Devlet ve din adına hareket eden,  durumdan vaziyet çıkaran ve  bu tip din  yorumlarının asla kabul edilmemesi gerektiğini söyleyen kadı, diğer taraftan da dinin nasıl yaşanacağını bir devlet görevlisi  olarak kendinin çok iyi bildiğini iddia ederek  „Şeriate harfiyen uymak gerekiyor, onun da nasıl olacağını biz biliriz.“ (s. 74) Aynı zamanda devlet ve toplumsal düzeni koruma adına her türlü caydırıcı  tedbirleri alma hakkını kendi yetkisinde görür. „Ulema cemaate göz kulak olmalı. Ve hata yapanlar cezalandırmalı.“ (s. 318)

Şemsi Tebrizi’nin sürdürdüğü yaşam tarzı ve Islam’a “uymayan” düsünceleri nedeniyle Tebrizi’yi :  „Orospulara vaaz veren  deli derviş.“ (s. 148)   „zındık“ (s. 311), “bozguncu, edepsiz, arsız, terbiyesiz” (s. 322), “şeytan” (s.  312) olarak yorumlayan kadı, kısa bir sürede Konya’yı terketmemesi halinde   Şemsi Tebrizi’yi dilini kesmekle tehdit eder.
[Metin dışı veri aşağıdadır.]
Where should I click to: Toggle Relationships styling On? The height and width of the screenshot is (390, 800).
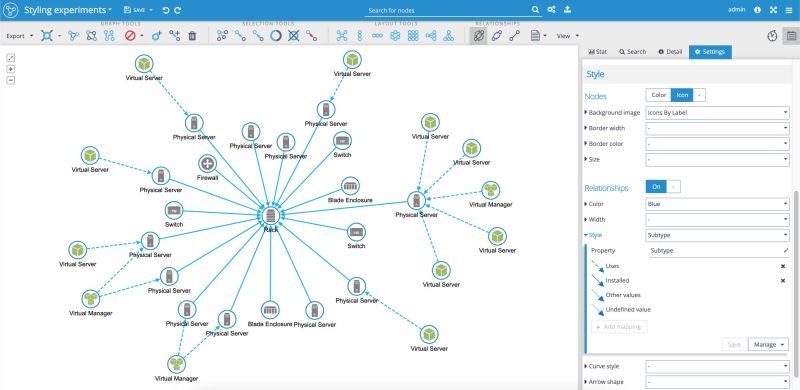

Kadı Mevlana’yı  “şarap içen, ayyaş” (s. 312) olarak nitelendirilir.  Sema gösterileri yapmanın, müziği   ibadetin içine karıştırmanın, sema ayininde müzik eşliginde durmadan dönmenin Mevlana  gibi  bir İslam  bilginine  hiç yakışmadığını,  semanın küfür olduğunu,  (s. 337) Mevlana’nın zenne veya müzisyen olamayacağını,  hareketlerine dikkat etmesi   gerektiğini  söyler. (s. 328)
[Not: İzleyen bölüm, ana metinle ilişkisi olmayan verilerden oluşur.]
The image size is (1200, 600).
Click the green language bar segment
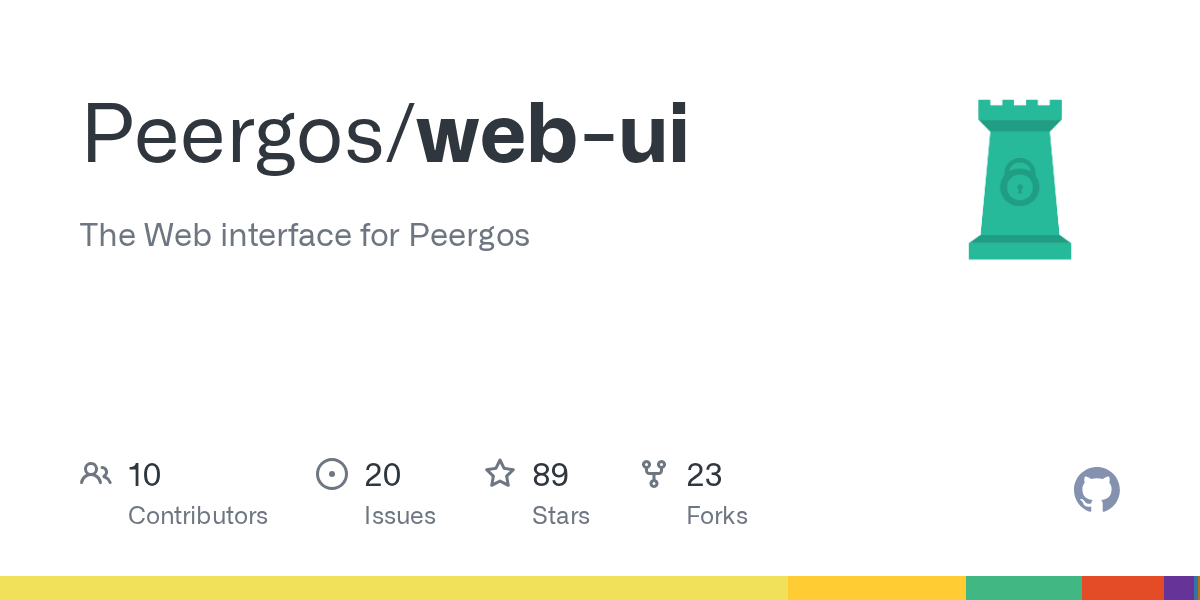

Romanda   rejime uymayan  düşüncelerin   acımasızca cezalandırıldığı   gözler önüne serilirken,  Şemsi Tebrizi ve Mevlana’nın kitaplardan edindikleri  hayat anlayışını  gerçekleştirme uğruna gösterdikleri mücadele azmi de   anlatılıyor. Mevcut  toplumsal kurallar   içinde  Şemsi Tebrizi’nin hayalindeki  hayatı gerçekleştirebilmesi  için  bildiği her şeyi unutması, kulaktan duyma bilgilere itibar etmemesi ve her şeyi yeni baştan yazması gerekecek. (s. 240) Mevlana’ya yaptığı yolculuk Şemsi Tebrizi’nin çilelerle dolu hayat yolculuğudur.
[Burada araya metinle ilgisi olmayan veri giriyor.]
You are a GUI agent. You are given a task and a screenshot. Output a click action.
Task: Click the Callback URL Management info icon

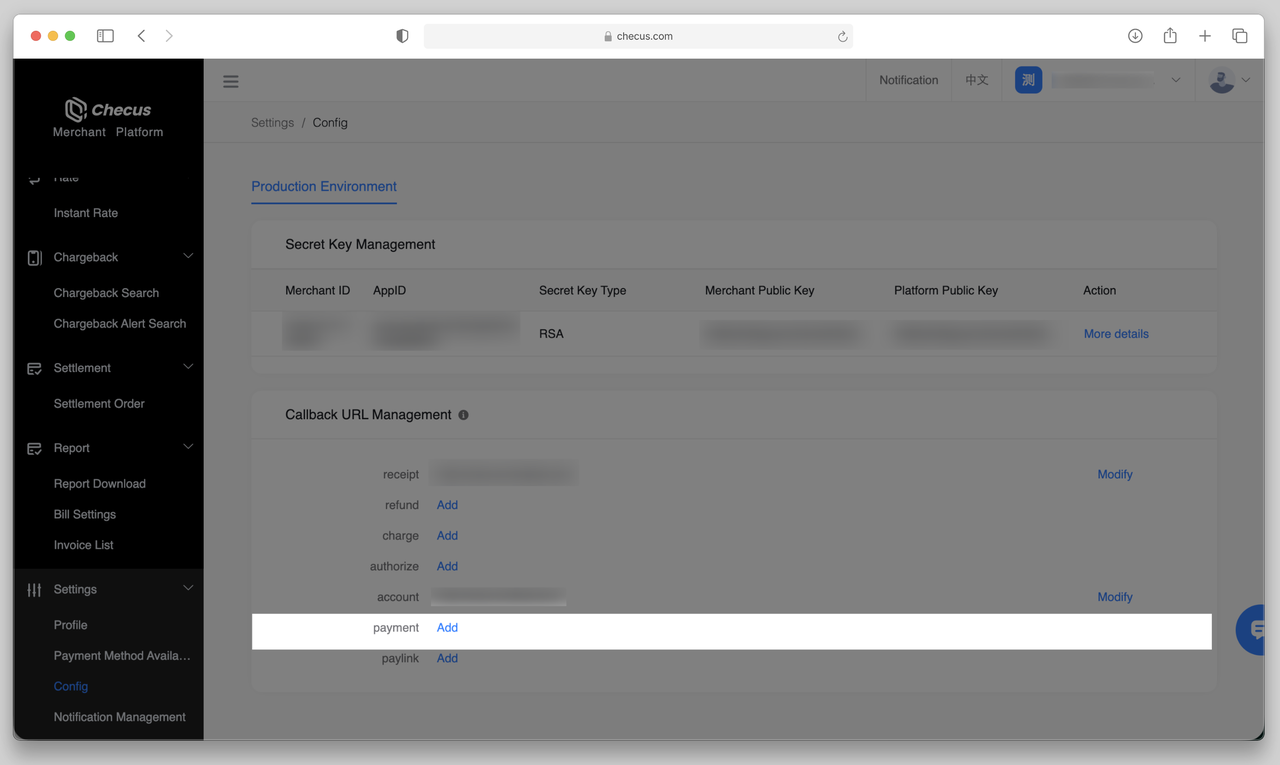[x=463, y=415]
Şemsi Tebrizi  hayalindeki  hayatı inşa etmenin ancak mevcut değerlerin kutsadığı her şeyden  uzaklaşarak gerçekleşebileceğini düşünür: „Mala, mülke, yaptıklarımıza,  bağımlılığımıza ilgimizi yok etmek gerekiyor. (s. 299) İnsan hayatının hiçe sayıldığı, farklı görüş ve düşüncelerin acımasızca cezalandırıldığı düzen içinde Şemsi Tebrizi, Allah’a ulaşmanın yegane yolunun  O’nun tarafından yaratılan her  canlıya saygı göstermekten geçtiğini ve  en değerli ve yüce varlık olan insanın hayatını korumak ve kollamak için  canını  dahi tehlikeye atmaktan çekinmeyeceğini ve bunu başarabilmek için asla şiddet kullanmayacağını belirtir: „Sufiyem, canım pahasına savunurum canı; yeminimdir, karıncaya dahi kıyamam. Kuş  görsem Süleyman gelir aklıma; balık görsem Yunus. Kollamaktır vazifem, yaşatmaktır. Baktım bir adam bir adama zarar verecek, zayıfı korumak için elimden geleni yaparım. Velakin şiddet yoktur adabımızda. Elimden gelip geleceği, hancı ile yolcu arasına cansız bir perde gibi çekmek olur şu fani bedenimi.“ (s.  52)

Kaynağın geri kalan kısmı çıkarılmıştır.